It is just before three o’clock in the morning and Geoff and I are in the kitchen, staring at a small plastic box on the wall. We are being assailed by a noise like a thousand screaming banshees which bursts through our eardrums and shudders through our bodies.

A red light is flashing on the box. This is an alarm – an alarm on maximum strength and volume. “I think it’s the monosodium glutamate alarm,” I’d shouted to Geoff as we hurried downstairs, still half-asleep until opening the kitchen door and being blasted to our core.

“I think you mean carbon monoxide,” he replied, his words wasted as we struggled to stay upright under the onslaught. This was a decibel level to awaken the dead.

Geoff stands on a chair to reach the pulsating box. It is necessary to silence it before we can gather our thoughts, so recently suspended in sleep, now incapable of any coherence.

There is no ‘Off’ button. The very walls seem to be jumping now. After much jabbing and prodding, Geoff manages to rip the box off the wall. Even that doesn’t stop it. I think about plunging it into water, anything to drown that appalling din.

Geoff carries the box into the next room. The noise stops. My instinct is to weep with relief. Geoff’s instinct is rather more practical. “You haven’t left anything alight on the hob, have you?”

I look across at the gas hob, confident that my careful habits won’t have allowed anything as silly and irresponsible as that to happen. I can just make out a tiny blue flame. It is barely alight: I’d cooked rice all of eight hours earlier for supper and had obviously failed to notice I had left the burner slightly on. Even a pre-bed check, which we always do, had not revealed my carelessness.

I turn off the offending burner and admit my guilt to Geoff. In a way, it’s a relief that it is something as obvious as that and not some mysterious gas leak that will require the foundations of the house to be excavated.

Not unreasonably, Geoff says he hopes I will have learnt from this to be even more careful in future.
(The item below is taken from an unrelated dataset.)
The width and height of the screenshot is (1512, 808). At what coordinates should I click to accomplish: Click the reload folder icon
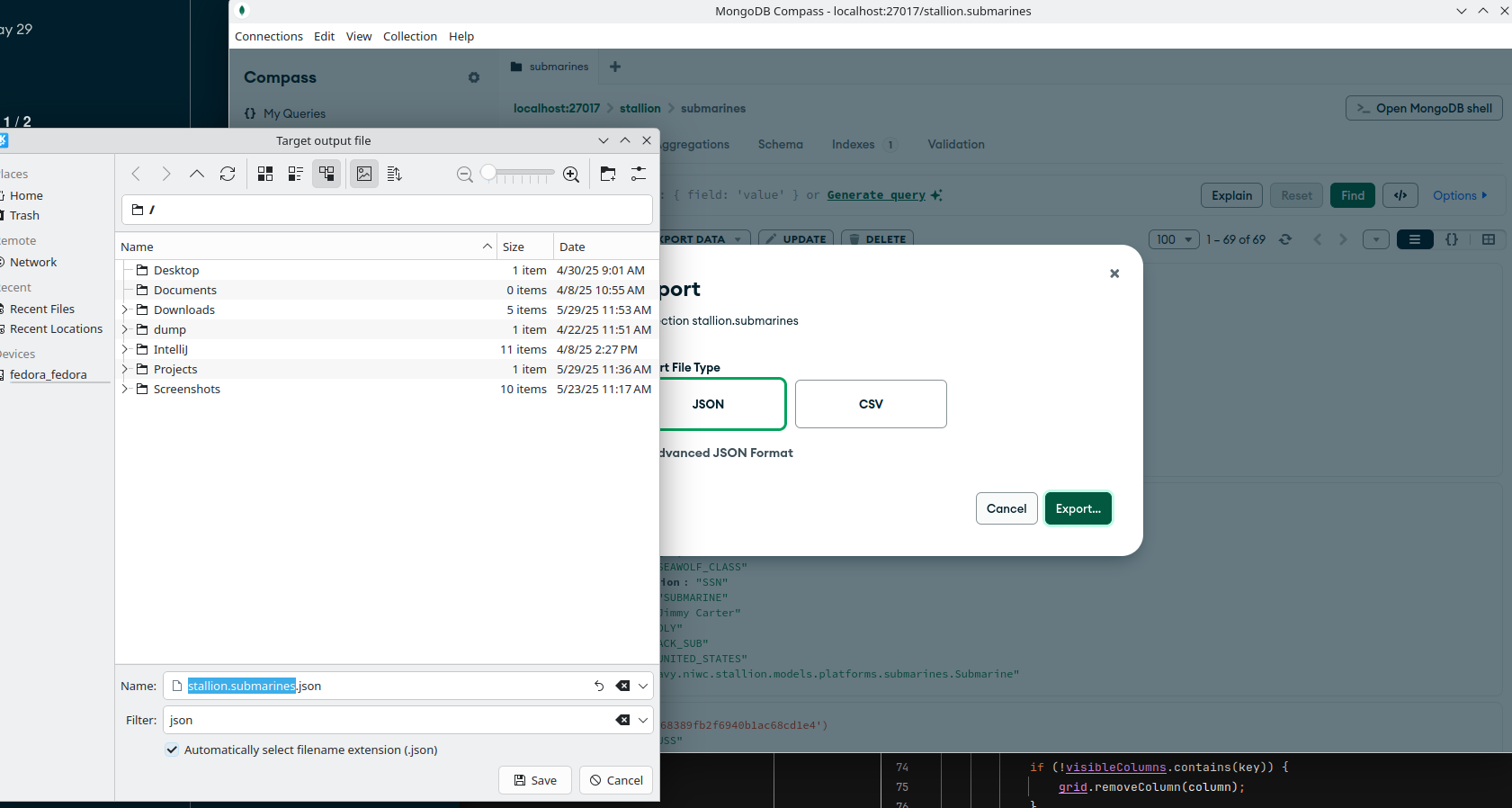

Of course I have, I assure him, and pledge to myself to treble-check the hob every night.

I feel as appalled by my fall from grace as when I was 11 and Miss Parker censured me for running in the school corridor. Once  a sinner always a sinner, obviously.

The carbon monoxide detector, which we’d had fitted only a couple of years ago on the recommendation of our boiler service man, is back in its place on the wall. I’m going to evangelise about these detectors to anyone I know who doesn’t already have one, especially if they have an appliance that burns fossil fuels.

I shall tell them our dramatic tale and, each time, will probably elaborate the truth a little more. I’m sure that before long I shall be adding the detail of how I knotted together a few bedsheets and abseiled to safety with Geoff slung around my shoulders.

Perhaps it would be more likely the other way round, with me slung around his shoulders. I’ll settle on the more credible version once I’ve thought up some more entertaining elements to add to the story.

But that will all have to wait. First, I need to go and check that the gas is off.